ACTIVITY: Exact copy, pictures excluded: write out every line below.

TASK INPUT:

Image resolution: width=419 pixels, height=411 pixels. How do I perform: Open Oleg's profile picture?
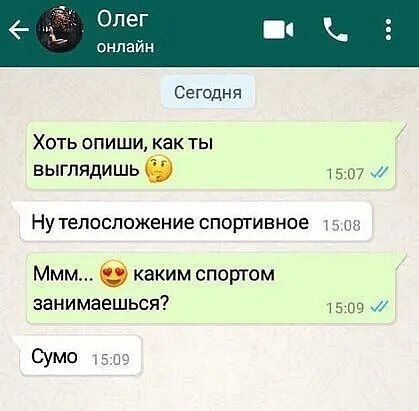click(x=61, y=30)
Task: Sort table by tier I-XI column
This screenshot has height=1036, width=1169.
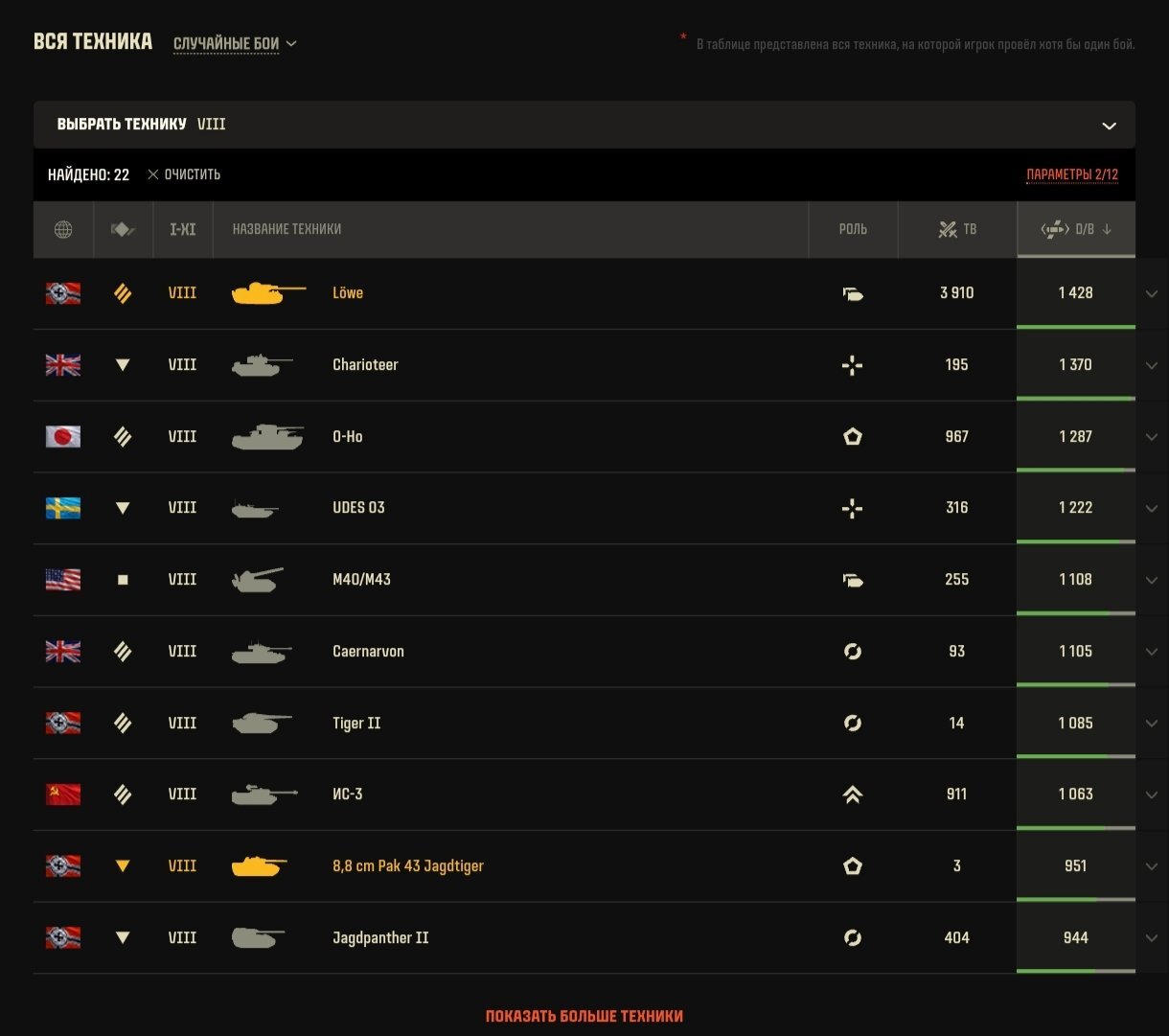Action: tap(183, 229)
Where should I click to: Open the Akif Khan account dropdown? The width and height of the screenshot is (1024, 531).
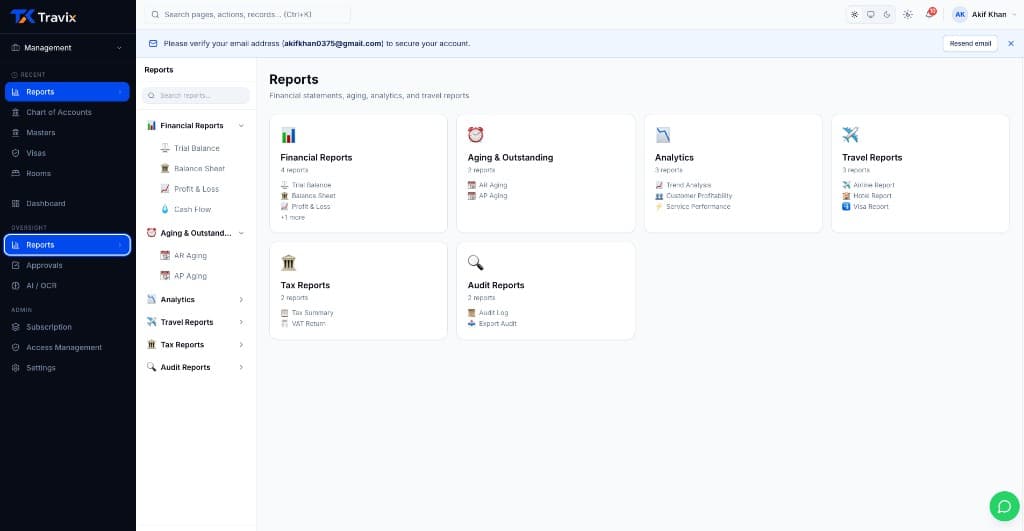coord(984,14)
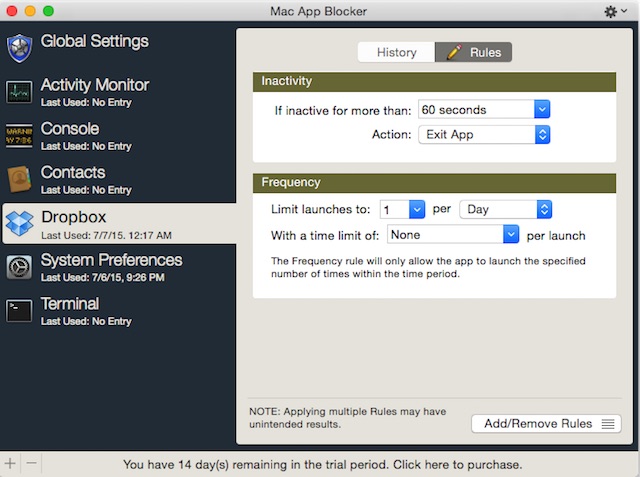Select the Rules tab
The height and width of the screenshot is (477, 640).
pos(474,52)
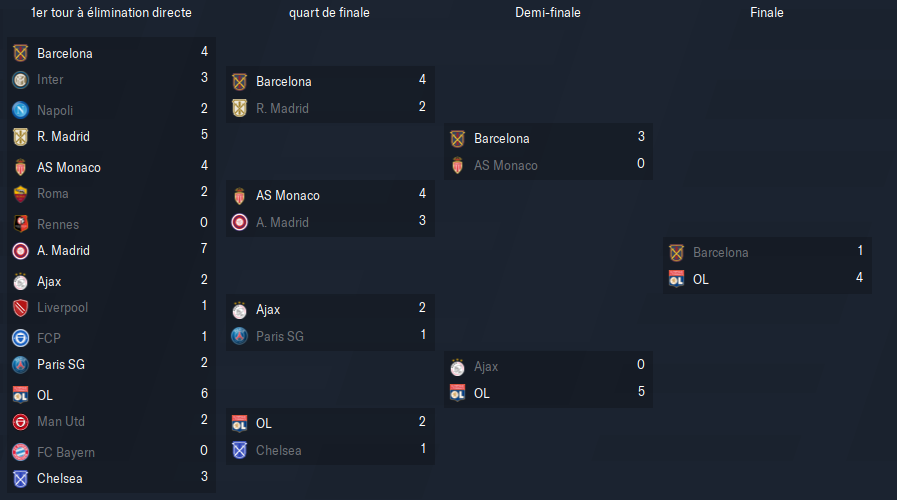Screen dimensions: 897x500
Task: Click the FC Bayern club crest icon
Action: tap(21, 452)
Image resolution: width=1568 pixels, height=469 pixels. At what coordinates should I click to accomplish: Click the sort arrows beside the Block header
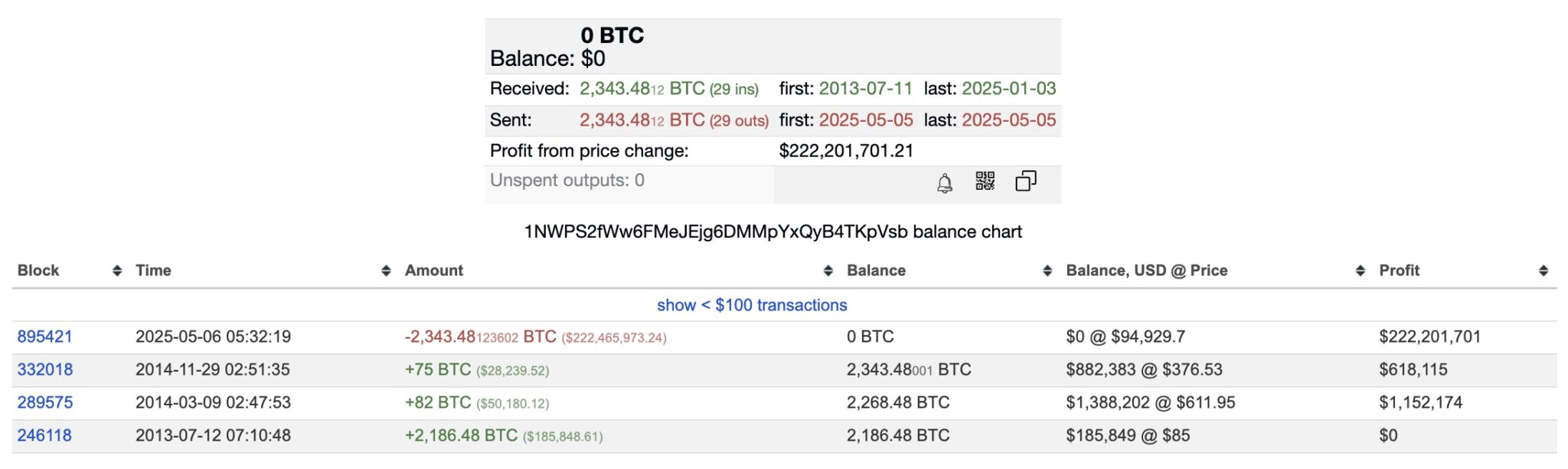pyautogui.click(x=116, y=271)
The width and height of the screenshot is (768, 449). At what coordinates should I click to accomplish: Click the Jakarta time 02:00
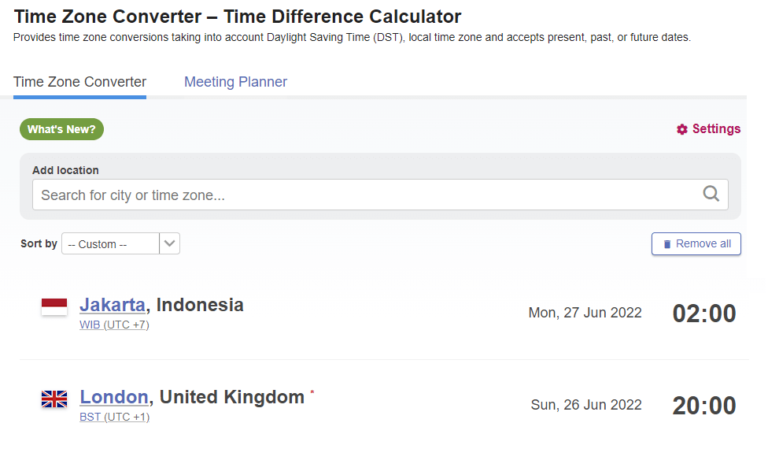704,313
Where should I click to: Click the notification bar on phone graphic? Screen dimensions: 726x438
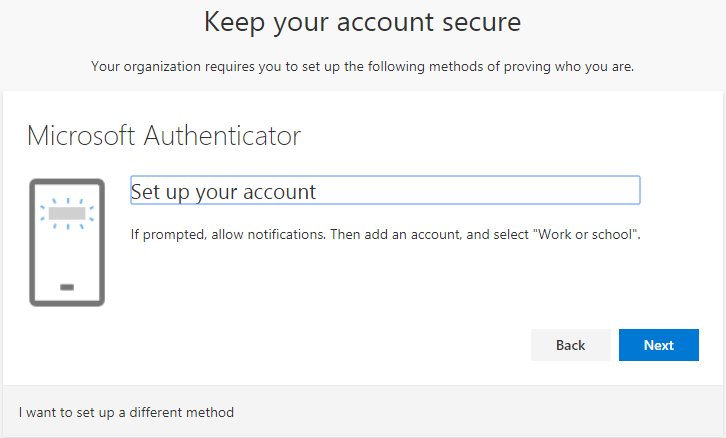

ANSWER SPACE:
Image resolution: width=419 pixels, height=411 pixels. How do I perform: Open Oleg's profile picture?
click(x=61, y=30)
Task: Sort table by tier I-XI column
This screenshot has height=1036, width=1169.
Action: tap(183, 229)
Where should I click to: Open the Akif Khan account dropdown? The width and height of the screenshot is (1024, 531).
coord(984,14)
Select the Rules tab
The height and width of the screenshot is (477, 640).
pos(474,52)
Screen dimensions: 897x500
Task: Click the FC Bayern club crest icon
Action: tap(21, 452)
Image resolution: width=1568 pixels, height=469 pixels. At what coordinates should I click to accomplish: Click the sort arrows beside the Block header
pyautogui.click(x=116, y=271)
The width and height of the screenshot is (768, 449). At what coordinates should I click to accomplish: Click the Jakarta time 02:00
704,313
Where should I click to: Click the notification bar on phone graphic? Screen dimensions: 726x438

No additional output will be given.